Required action: Give again the lines from the line with "Where should I" to the last line of the records, exactly and in full. Do not carry over any pictures.

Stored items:

☆ ☆ ☆

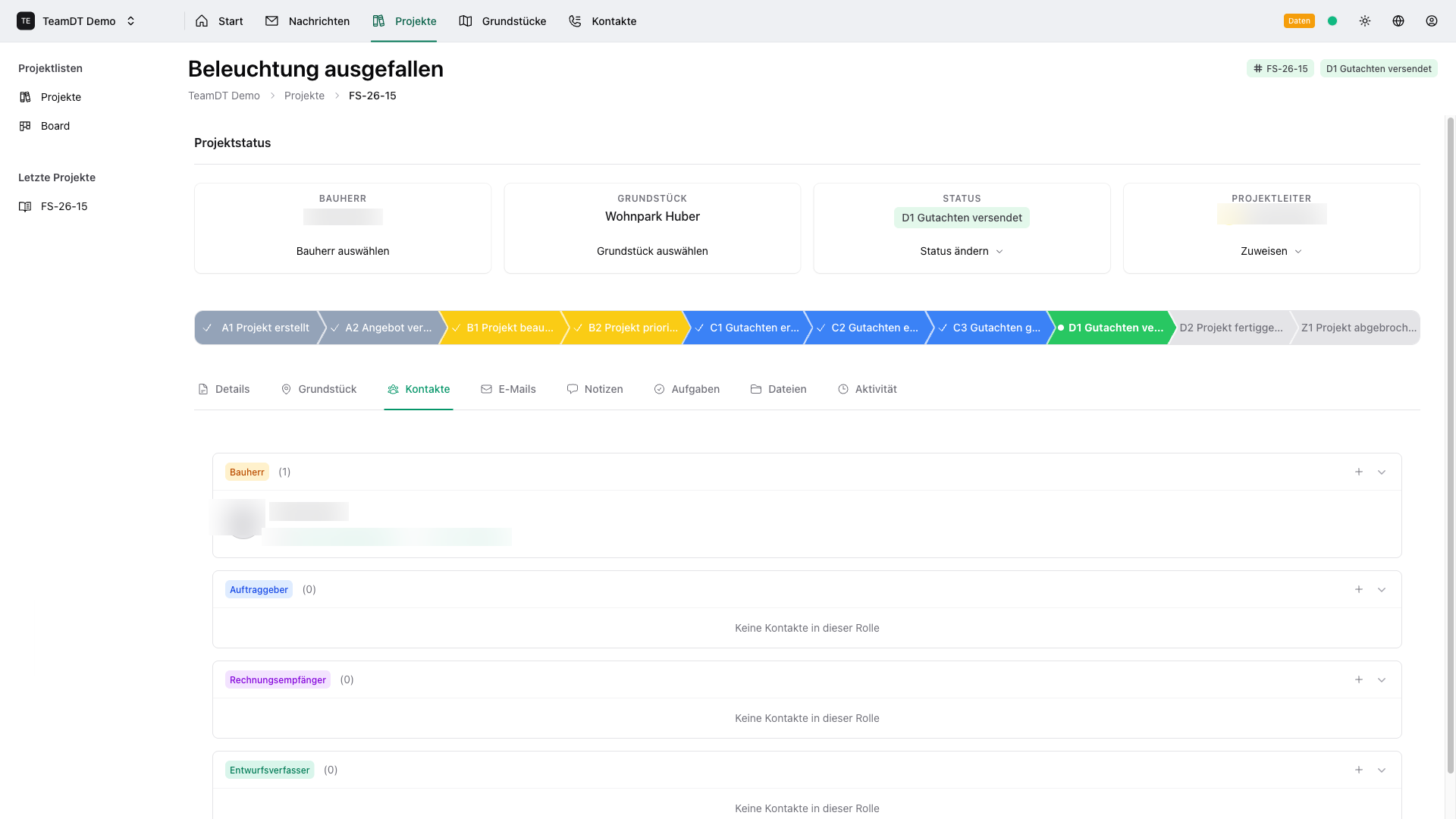The width and height of the screenshot is (1456, 819).
Task: Click Grundstück auswählen
Action: coord(652,250)
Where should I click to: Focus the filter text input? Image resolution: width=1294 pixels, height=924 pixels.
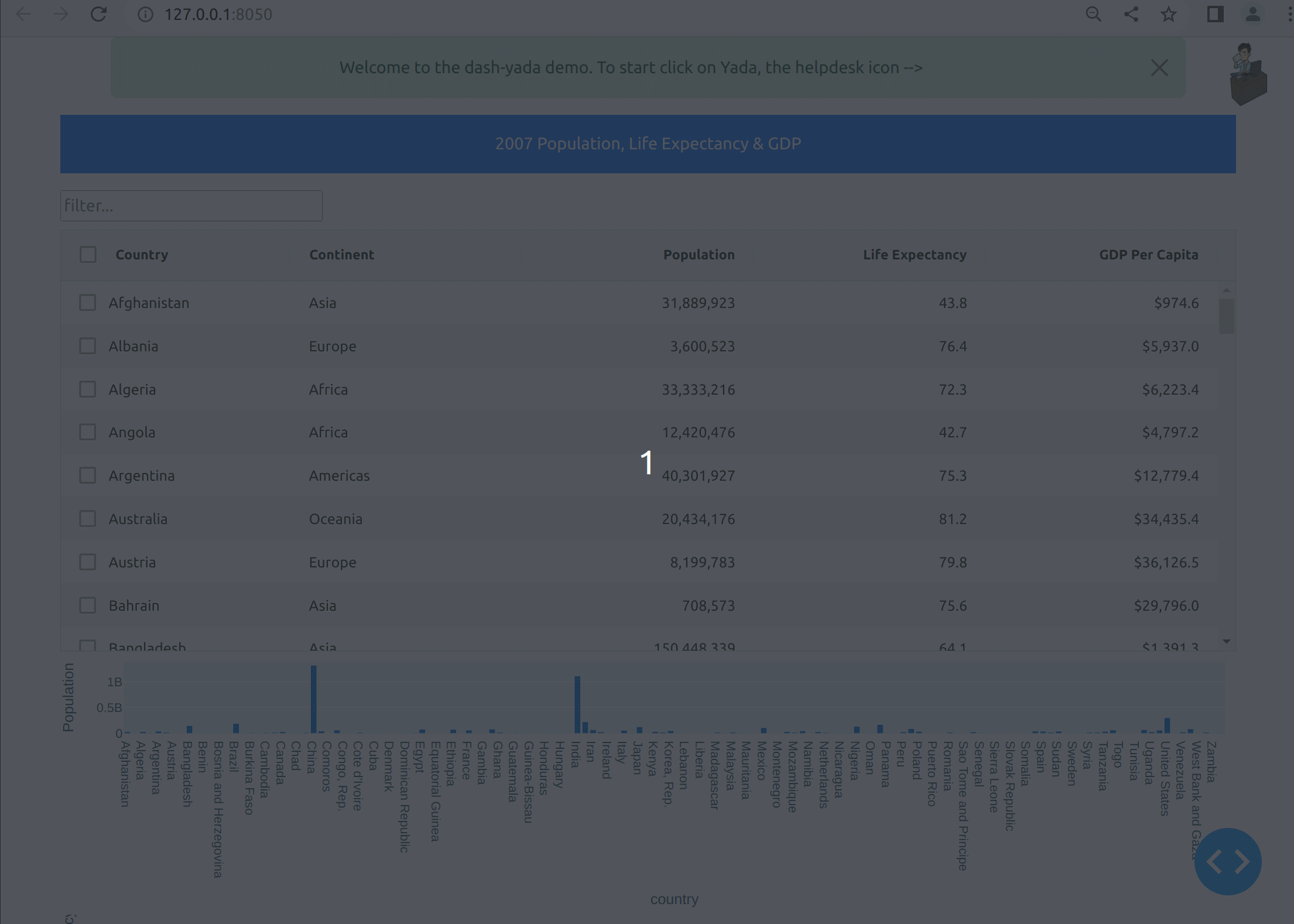(x=191, y=206)
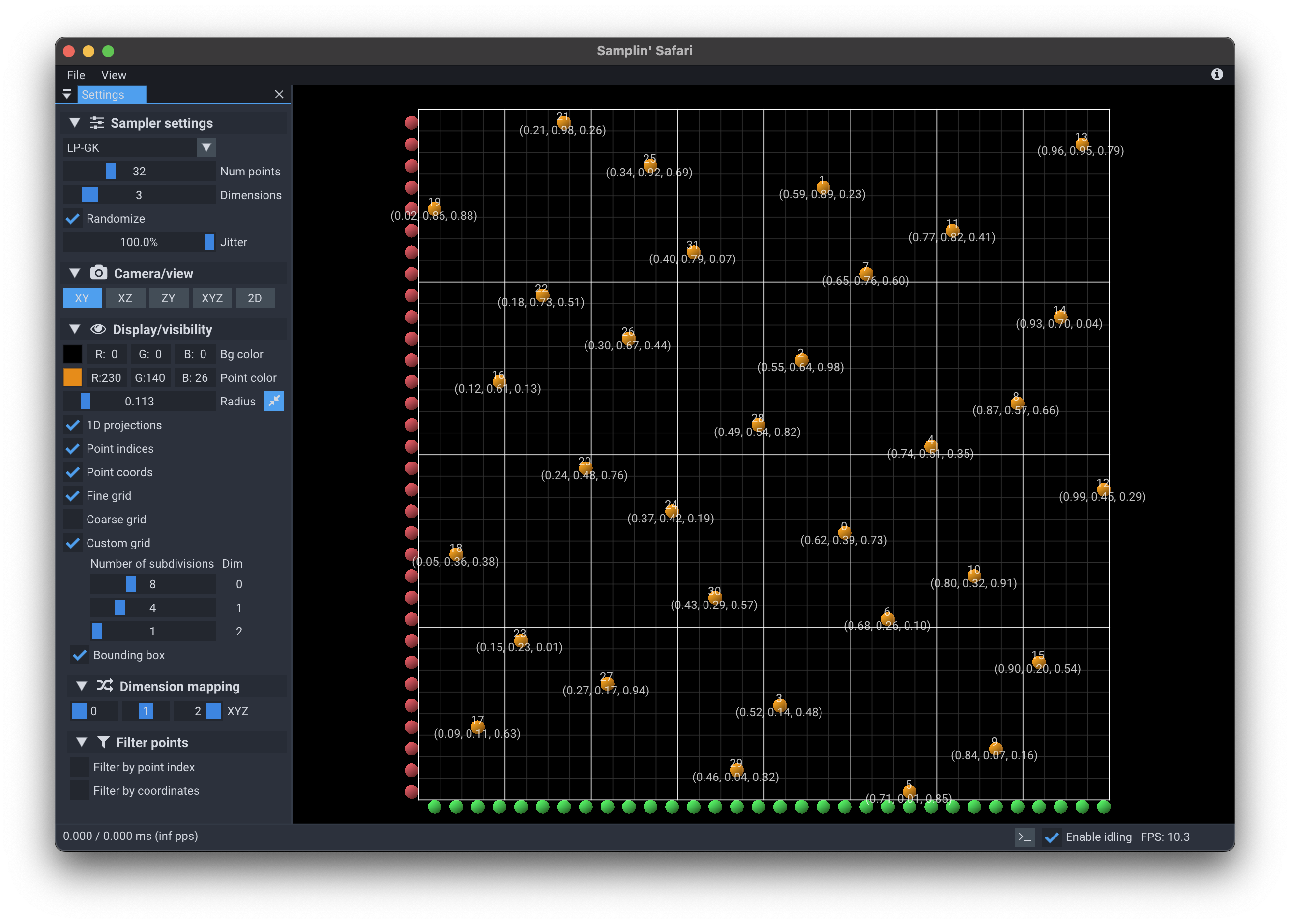Close the Settings panel with X
Viewport: 1290px width, 924px height.
pos(279,94)
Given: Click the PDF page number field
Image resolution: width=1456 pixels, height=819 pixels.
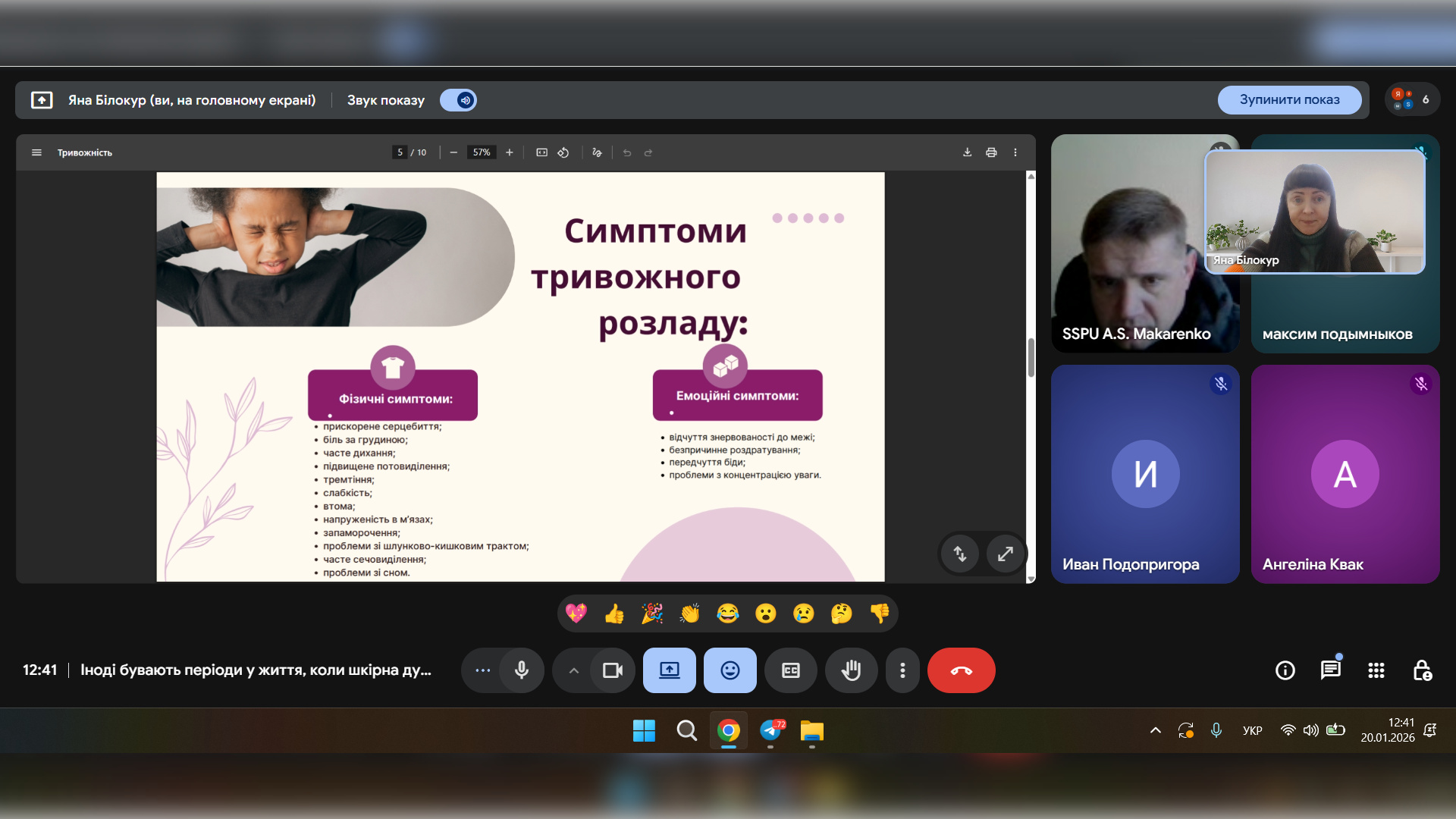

☆ ☆ ☆

Answer box:
Where should I click to: Focus the filter text input? Image resolution: width=1294 pixels, height=924 pixels.
(x=191, y=206)
Close the Settings panel with X
Viewport: 1290px width, 924px height.
pos(279,94)
Given: Click the PDF page number field
Image resolution: width=1456 pixels, height=819 pixels.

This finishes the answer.